I stumbled down the stairs following the signs to the Northern Line, dragging my whole life behind me in two tightly packed suitcases. I paused to catch my breath, blow my nose, wipe my forehead and check my carefully researched instructions again. I was to follow the black line in a southerly direction and keep my eye on Waterloo where I’d change to the overground train.

After many, many blocks of walking and managing endless stairs at the tube station, I finally found myself on the correct platform, headed in the correct direction. I was very chuffed with myself. However, after a few moments I noticed that it was eerily quiet. I glanced around curiously – there were no other commuters waiting for a train. Not one. It was a Saturday, I reasoned, but it was also after 10am and there should be a scattering of camera-clad tourists by now and at least a handful of weekend workers. There was not a single other living human being.

I noticed a white board along the platform and scuttled over to read it. ‘Northern Line out of service for planned engineering work’ stated the sign, along with some tips around how you could find an alternative route. My heart dropped. I had nothing in me, having just returned from a couple of months of travelling around the UK and then Europe. I was riddled with a mixture of viruses, picked up in backpackers’ hostels while sharing with groups of young people from around the world. I’d been on an incredible adventure and was filled with enthusiasm and appreciation, however I was running very low on physical energy.

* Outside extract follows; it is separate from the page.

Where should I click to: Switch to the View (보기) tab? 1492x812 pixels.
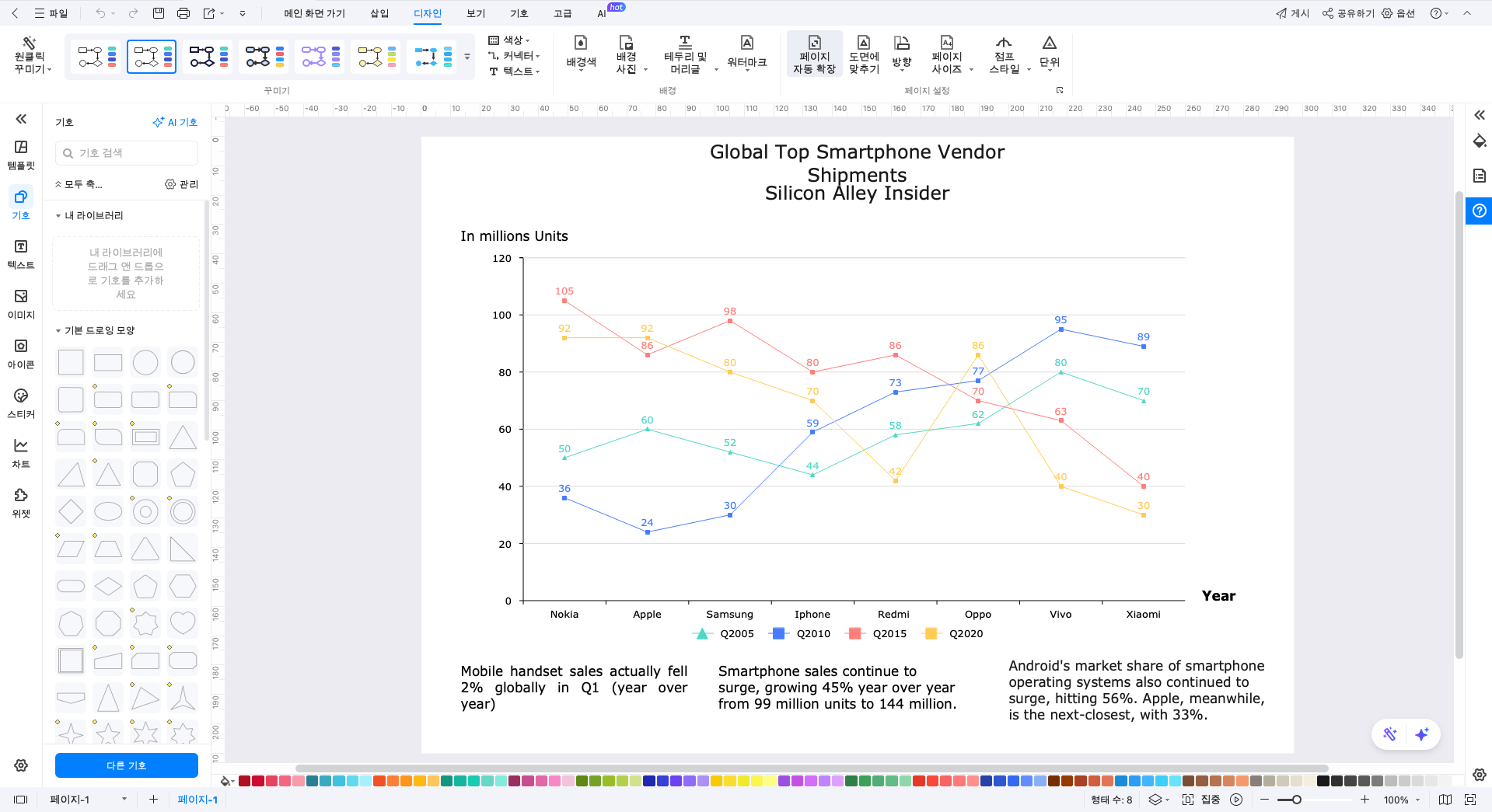point(476,13)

At this point I didn’t know how I was going to find the strength to force myself back up the stairs carrying my whole life – so I threw myself on top of my luggage and had a little sob. A few minutes later I heard the echoing chatter of a small group of guys. “Aw, mate. Engineering works,” said one, which was followed by chatter around the fact that they'd gone the wrong way and weren't meant to be on the Northern Line at all. I expected the sound to go away fairly quickly but it started coming closer and closer.

“Are you ok?” asked a husky East London (I think) accent. I wanted the earth to swallow me.

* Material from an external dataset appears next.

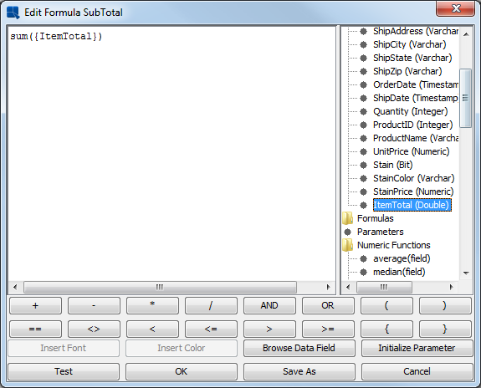The image size is (481, 388).
Task: Open the Formulas folder icon
Action: click(x=347, y=218)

“I’m just fine” I responded, trying to convince both them and myself.

“You’ve got a lot of luggage there, where are you going?” continued the voice.

“Waterloo,” I answered.

“And then where?” asked a different voice.

“Clapham Junction” I replied.

There was a little bit of whispering about Piccadilly and Bakerloo and whether they'd have time. Soon I had three burly fellows tugging at my luggage and pulling me off the ground.

“It’s slightly off our route but we can get you there” said the tallest of them, while chewing on a McDonalds burger.

And so I found myself being escorted by three complete strangers all the way from King's Cross to my friend’s house in Clapham Junction. They were cameramen from the BBC off to film a football game at Wembley Stadium and were kind enough to go completely off course to help a lost traveller find her way. I’ll never know if they got to work on time, or anything else about them – just that on that day, their random act of kindness made a world of difference to me.

In The happy secret to better work, Shawn Achor’s research shows that there are four things we can practice – writing down gratitudes, meditation, exercise and random acts of kindness – to rewire our brains to feel happier. The power of kindness feels like the toughest on the list as it means we need to step outside of ourselves to practice it. When I think about small moments where people have helped me without any reason or agenda, these moments have been deeply humbling and incredibly human (in the best way). When I cast my mind back to that day, seven years’ ago, I remember how good it felt to be pulled out of my state of lostness and carried for a moment when I really needed it. It meant everything to me. And thinking back to the guys’ grins as they set me off at Clapham Junction, I’m certain the experience made them feel good too.

The more I think about it, the more I reflect that giving kindness can be so simple – helping someone find their way, sending an encouraging note to someone struggling, phoning a lonely friend or relative. While thinking about ideas, I stumbled across The random act of kindness foundation’s website – they have loads of wonderful ideas. I’m hoping to share a little more kindness in the coming months... I’ll let you know how it goes.